Friday, July 17, 2009

Malnutrition emergency in Kenya

Malnutrition levels for children in Northern Kenya have risen above emergency levels. The lack of food is due to extended droughts in the already arid climate that has little farm land.

From this IRIN story that we found at Reuters, we learn more about the dangerous situation in Kenya.

"Poor rains in April, May and June worsened food insecurity in the region, where 74 percent of the population [estimated at 550,000] already depends on food aid," Vincent Kahi, the health coordinator for the International Rescue Committee (IRC), said on 15 July at a press briefing in Nairobi.

He said at least 50 percent of child deaths in the region were due to malnutrition or had malnutrition as an underlying cause of death.

Turkana is a mostly arid region, with little agriculture.
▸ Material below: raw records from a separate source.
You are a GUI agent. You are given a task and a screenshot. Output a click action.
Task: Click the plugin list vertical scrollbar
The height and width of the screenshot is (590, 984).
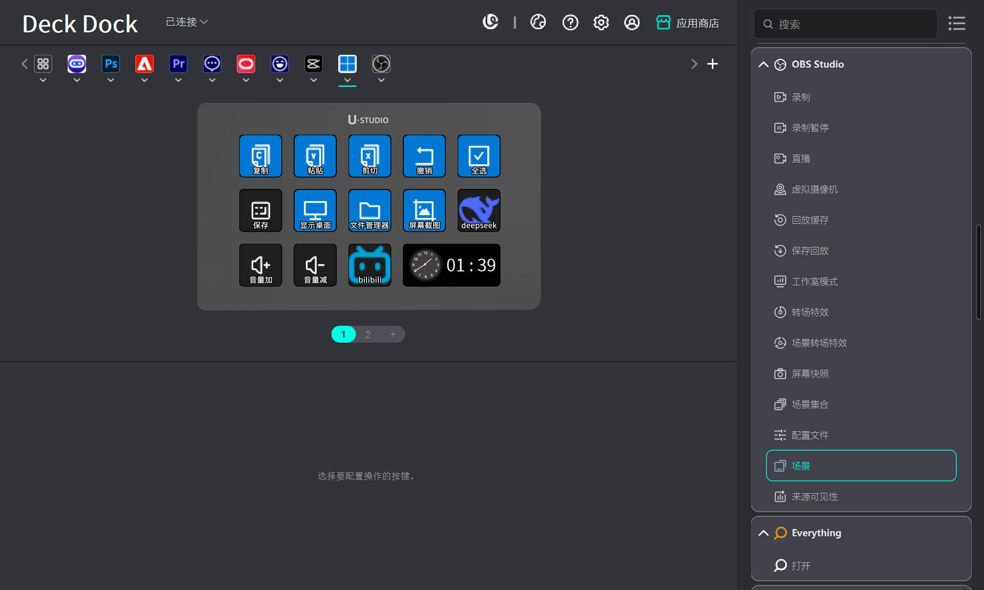pyautogui.click(x=978, y=271)
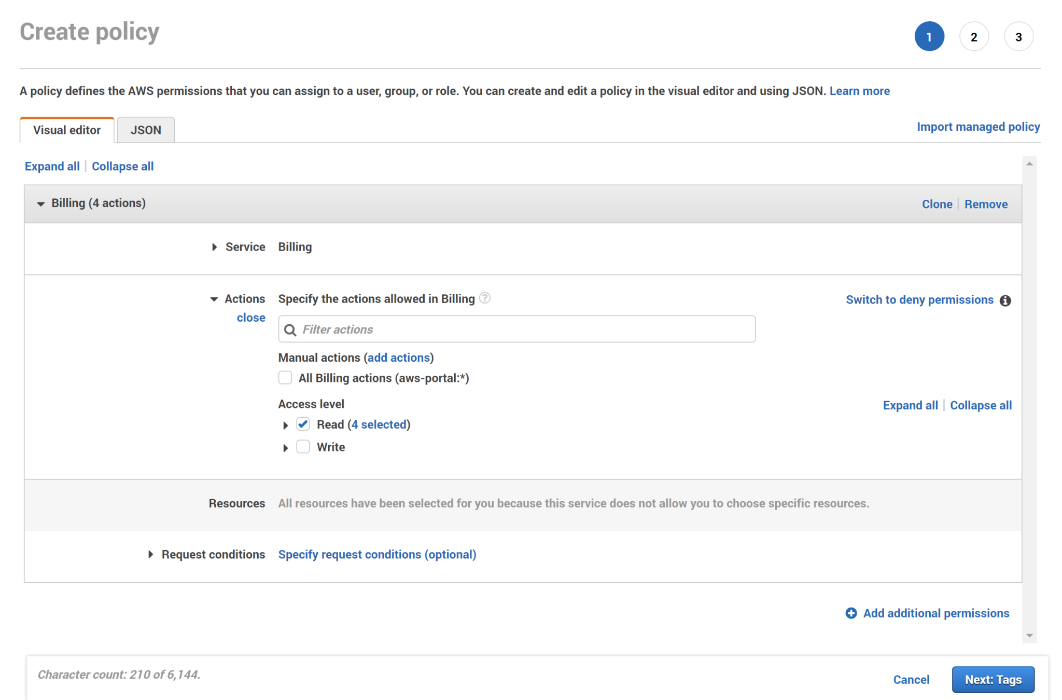Select step circle 2 at top right
Image resolution: width=1062 pixels, height=700 pixels.
(974, 36)
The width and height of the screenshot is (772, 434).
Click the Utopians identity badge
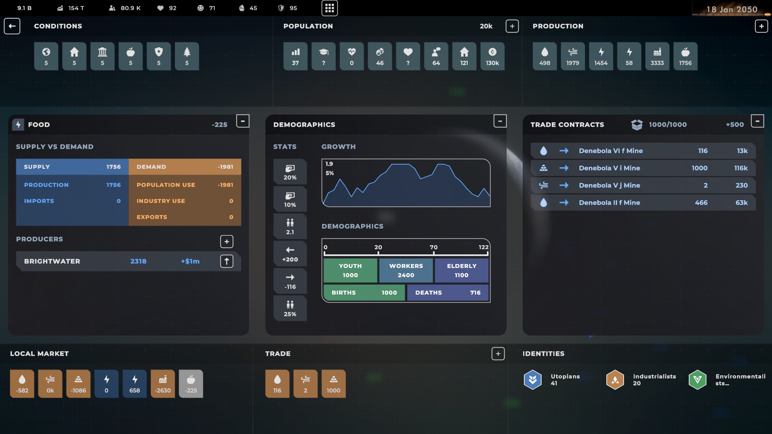532,379
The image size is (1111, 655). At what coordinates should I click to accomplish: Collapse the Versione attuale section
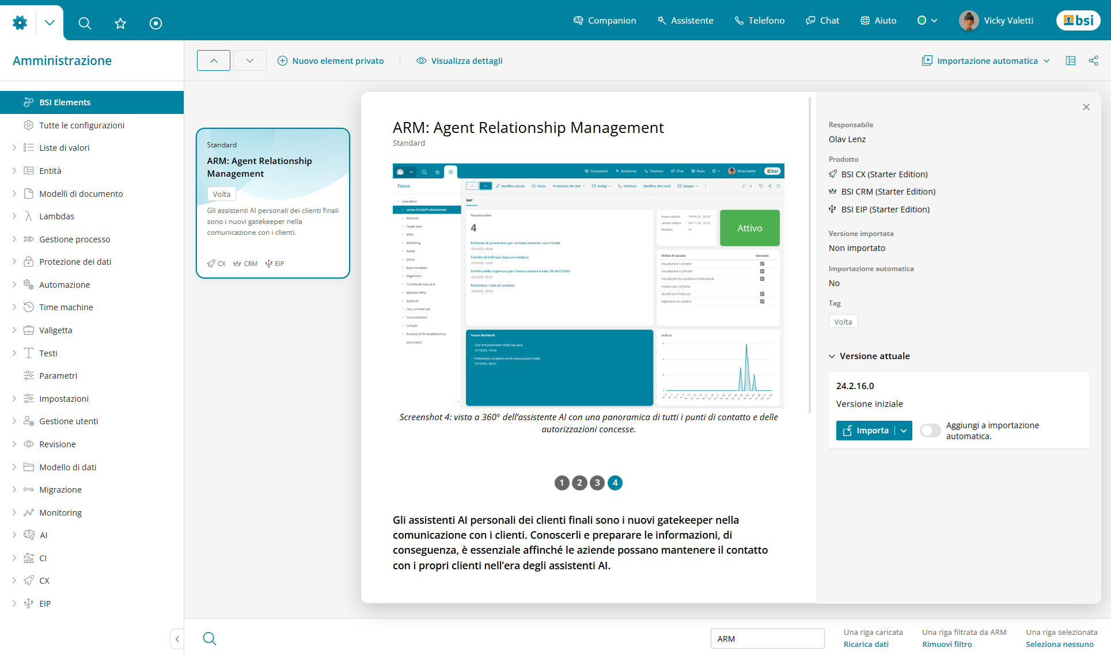click(x=832, y=356)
Most of the population depends on livestock, but the viability of pastoralism is being undermined by recurrent and increasingly unpredictable droughts and armed conflict with groups from neighbouring regions or countries.

Across the country, "food security prospects for the coming months are dismal", according to the UN Office for the Coordination of Humanitarian Affairs (OCHA).
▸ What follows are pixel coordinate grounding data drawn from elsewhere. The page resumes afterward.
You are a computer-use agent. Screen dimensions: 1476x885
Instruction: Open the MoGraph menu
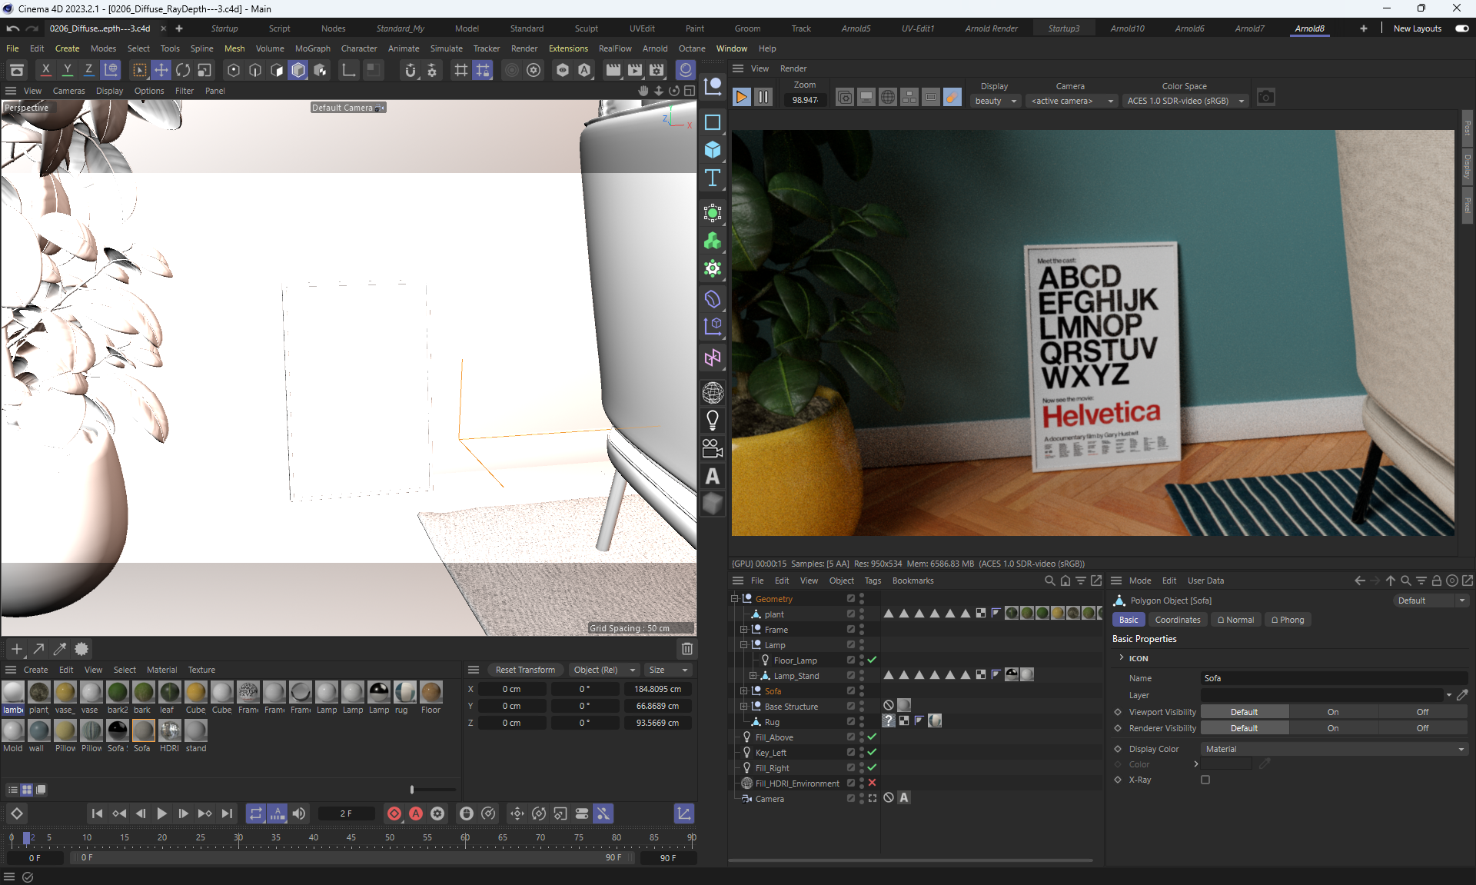pyautogui.click(x=312, y=48)
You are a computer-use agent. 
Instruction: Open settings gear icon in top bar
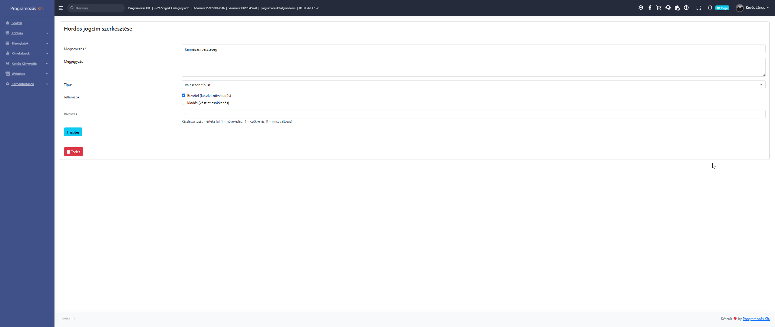(641, 8)
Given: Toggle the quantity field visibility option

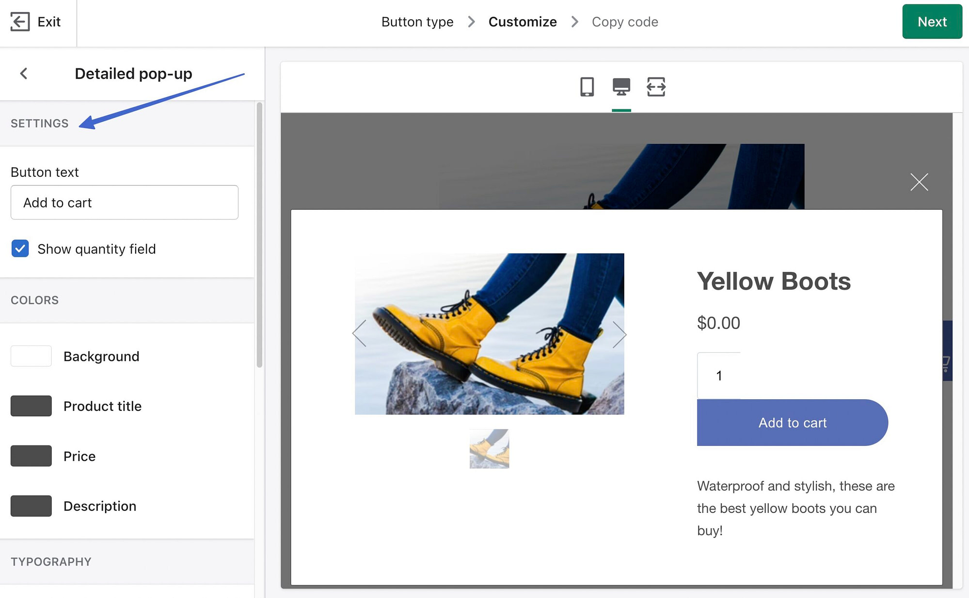Looking at the screenshot, I should coord(20,249).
"In [the north-central] Samburu district, the percentage of children under-five considered at risk of malnutrition increased to 29.4 from 21.8 last month. In Moyale [in the northeast], the nutrition status of children below five years declined, with the percentage of children rated at risk of malnutrition rising to 35 percent from 30.6 in April," OCHA warned in a weekly bulletin.
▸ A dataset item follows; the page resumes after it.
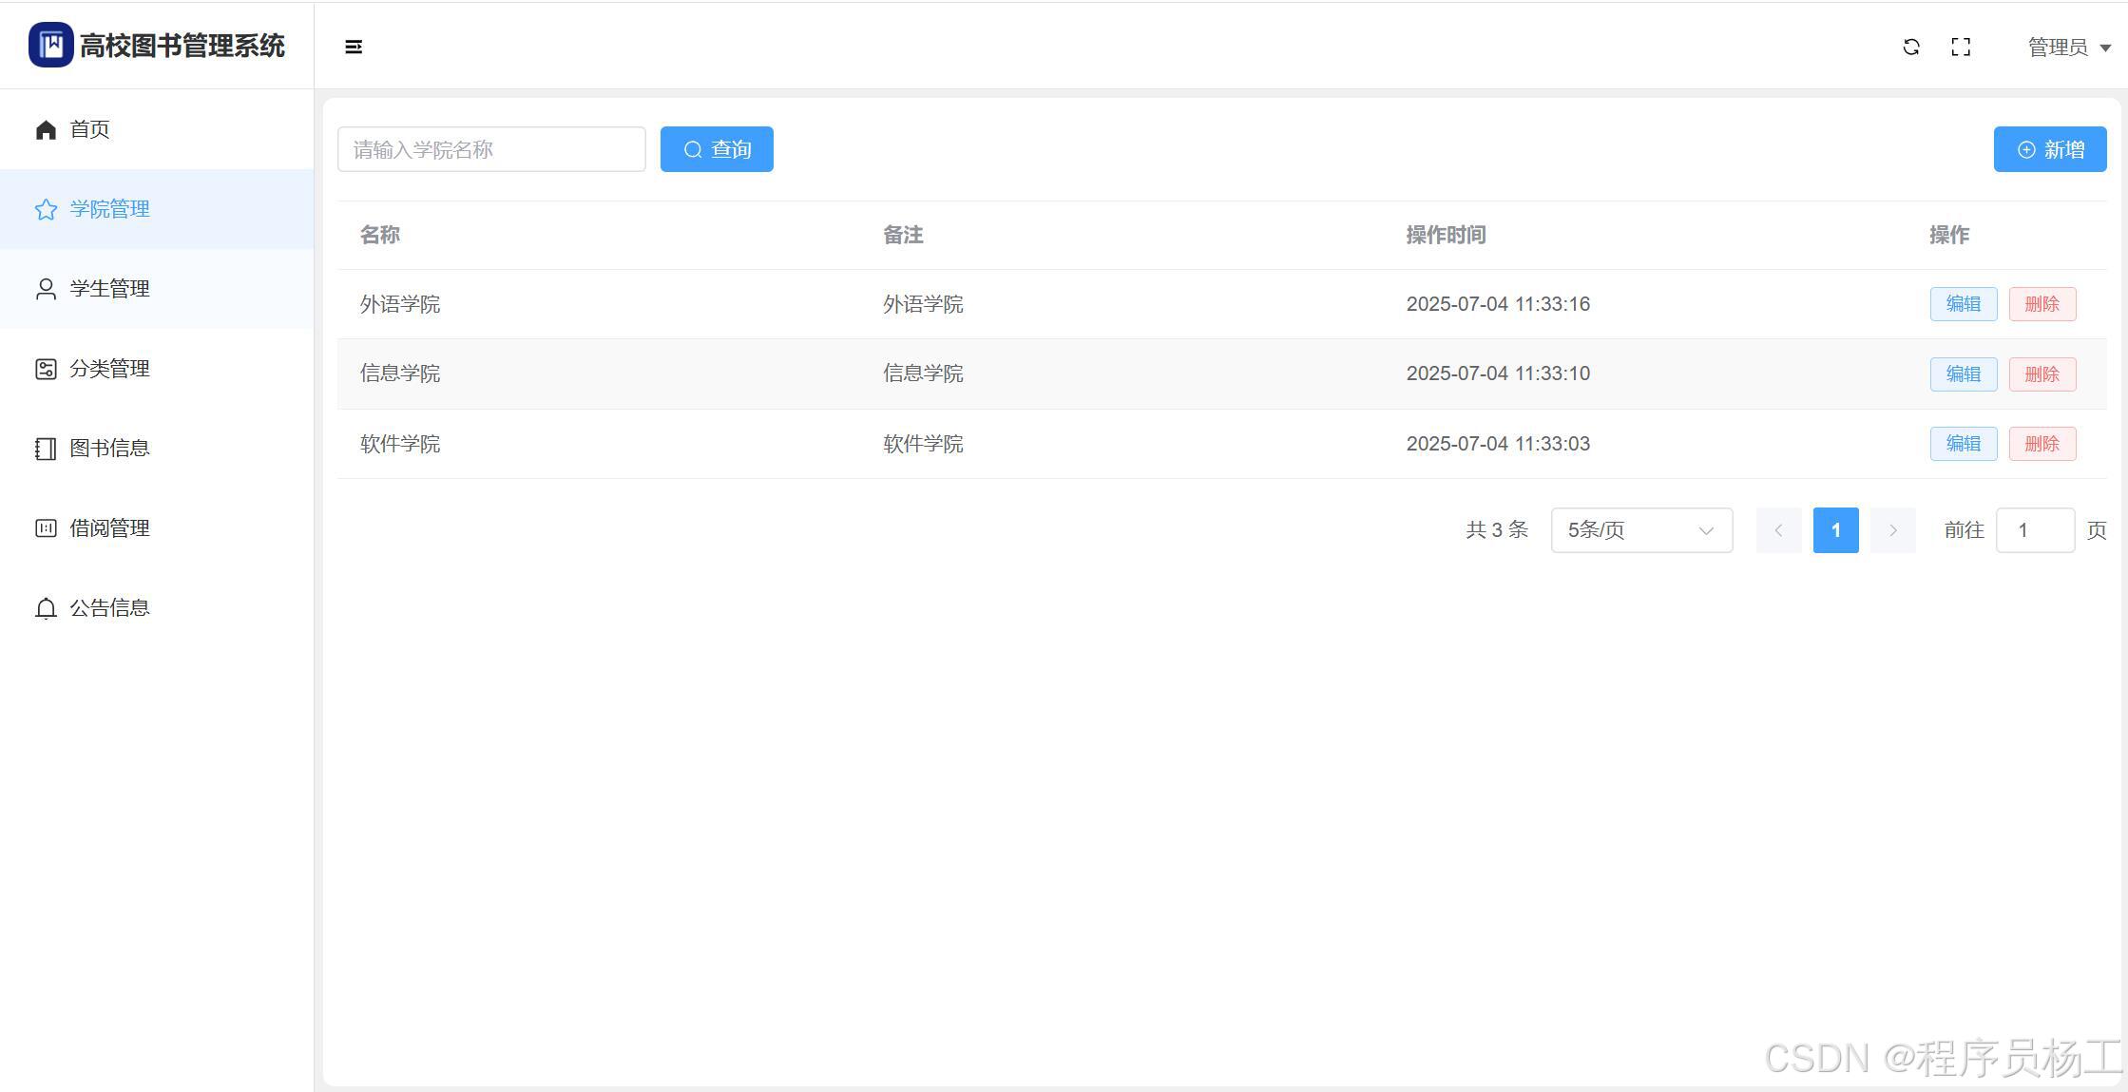
Task: Open 分类管理 menu item
Action: 109,369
"The decline was attributed to higher food prices and reduced availability of food," it added.

"Given the very poor outcomes of the long rains, the situation is expected to seriously deteriorate, especially in districts receiving no or limited support, if nutrition interventions do not maintain higher levels of coverage in some districts e.g. Kajiado, Kinango, Marsabit, Wajir, Turkana, West Pokot, and do not scale-up in others i.e. Isiolo, Samburu, Baringo," the report warned.